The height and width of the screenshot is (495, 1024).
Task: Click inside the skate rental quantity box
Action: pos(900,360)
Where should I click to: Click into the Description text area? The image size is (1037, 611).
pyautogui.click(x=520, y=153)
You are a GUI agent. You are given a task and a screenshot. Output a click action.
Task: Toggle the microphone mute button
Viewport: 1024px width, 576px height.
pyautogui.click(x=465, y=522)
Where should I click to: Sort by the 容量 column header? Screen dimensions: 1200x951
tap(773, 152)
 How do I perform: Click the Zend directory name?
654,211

....................

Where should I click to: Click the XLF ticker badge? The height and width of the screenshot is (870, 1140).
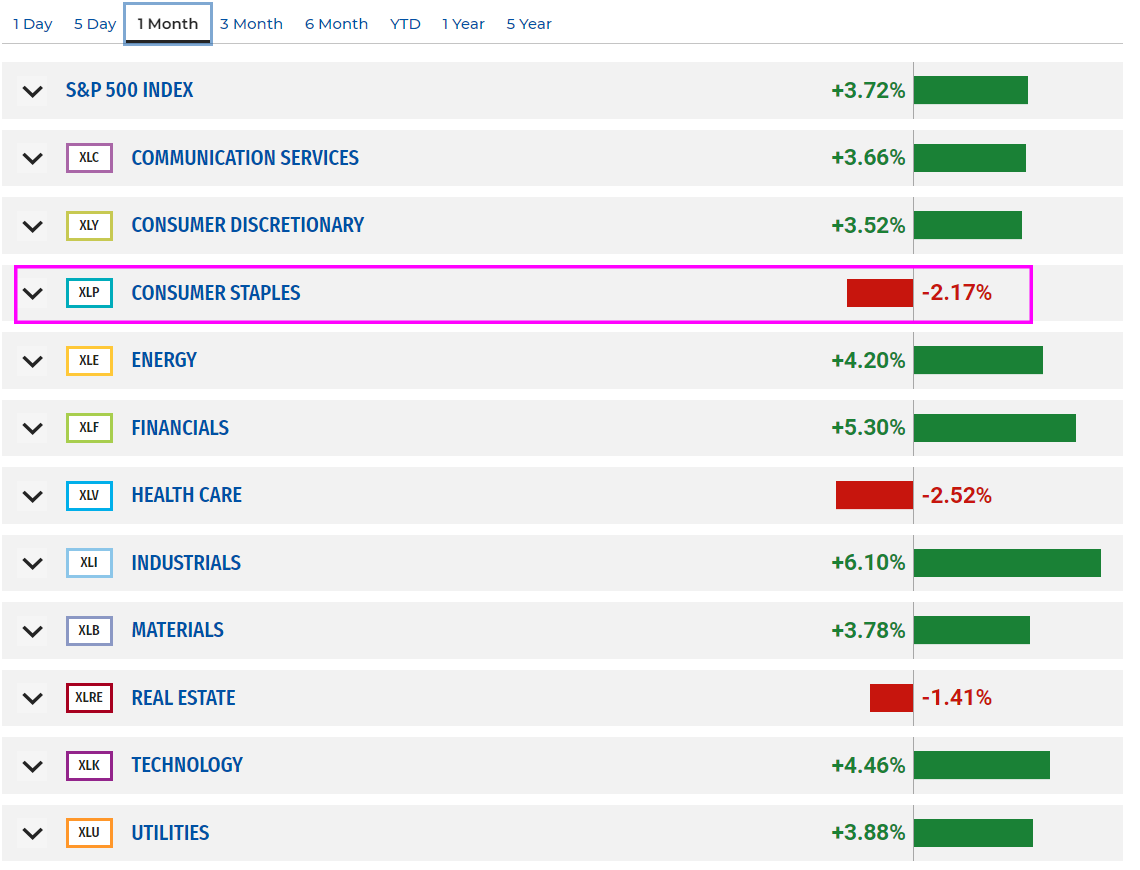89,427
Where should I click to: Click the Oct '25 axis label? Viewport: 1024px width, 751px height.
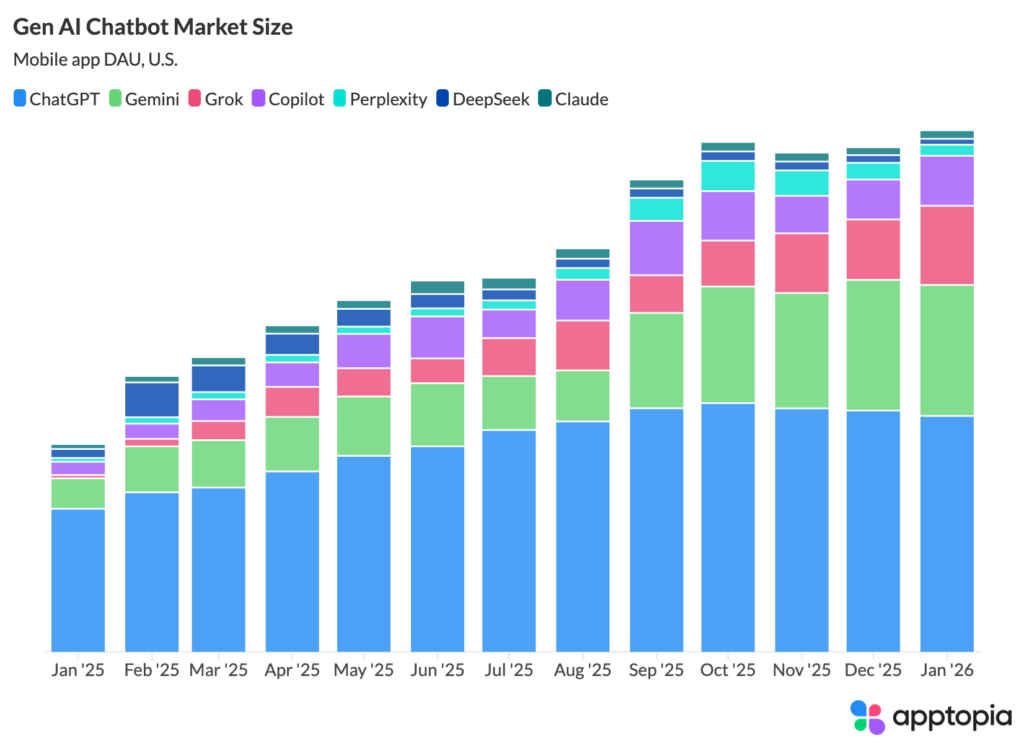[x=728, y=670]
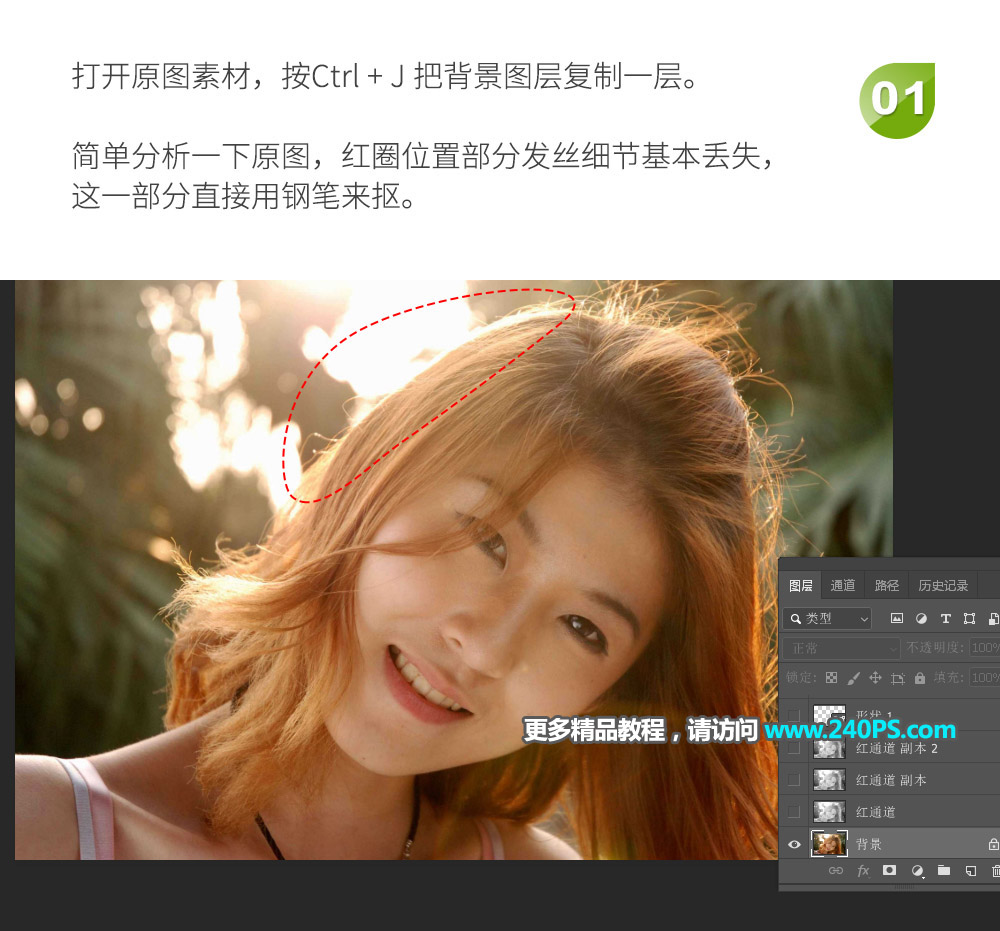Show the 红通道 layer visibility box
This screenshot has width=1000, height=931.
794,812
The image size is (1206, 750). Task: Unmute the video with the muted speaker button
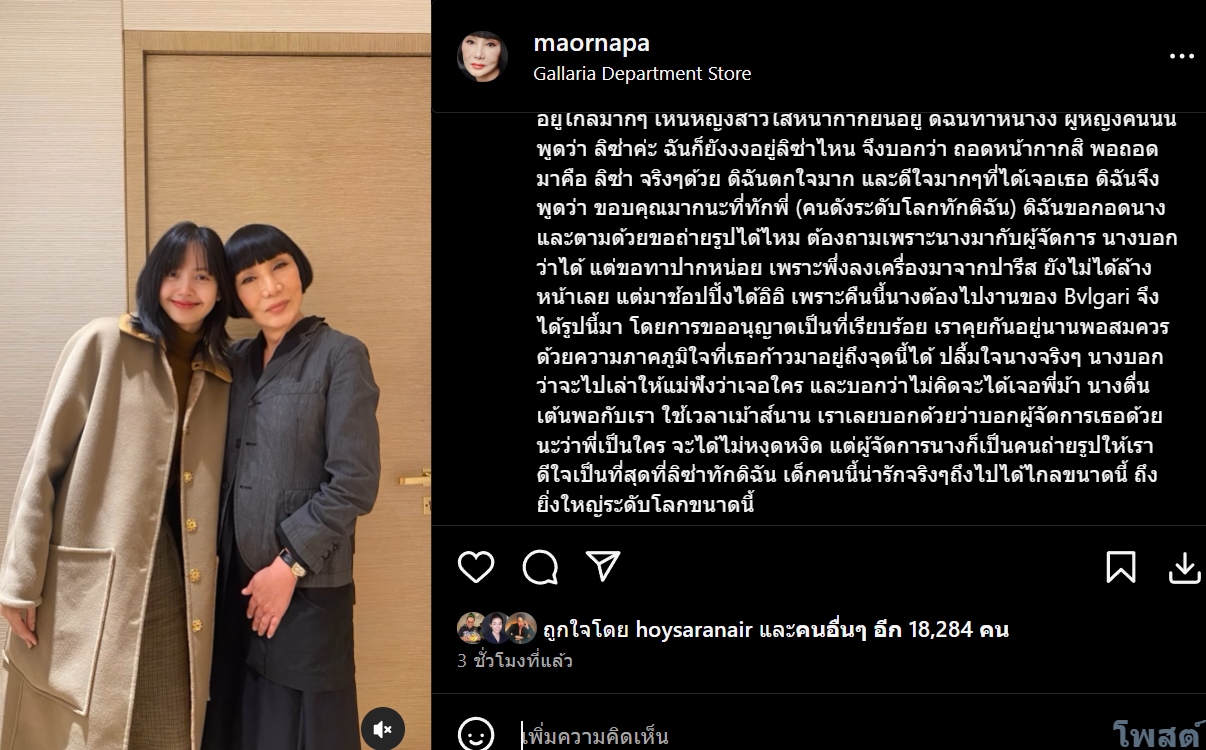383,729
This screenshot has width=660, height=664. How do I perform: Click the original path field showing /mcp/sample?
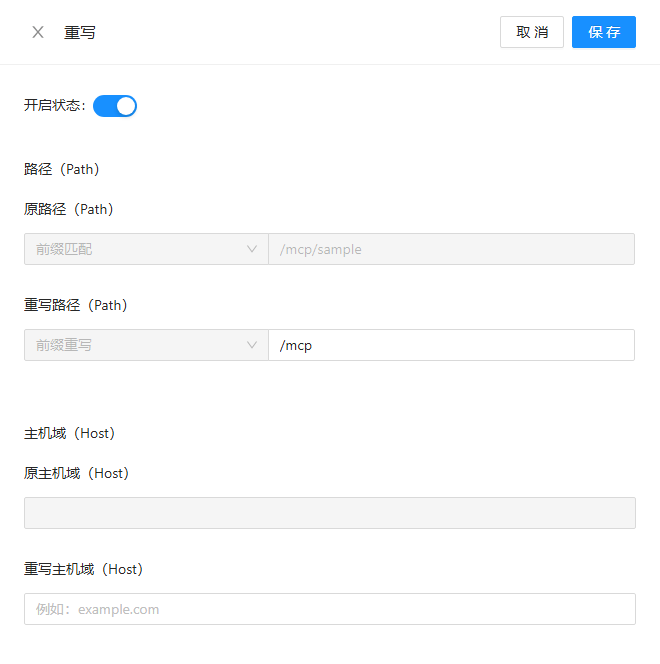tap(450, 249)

....................

- [Assignment]
Reproduce exactly the section above that begins at the line containing "Where should I click to: Click into" and ends at the line containing "Task: Toggle the microphone mute button", leaving out all other lines.

- [Result of this task]
Where should I click to: Click into the Description text area? The image size is (1037, 611).
pyautogui.click(x=520, y=153)
You are a GUI agent. You are given a task and a screenshot. Output a click action.
Task: Toggle the microphone mute button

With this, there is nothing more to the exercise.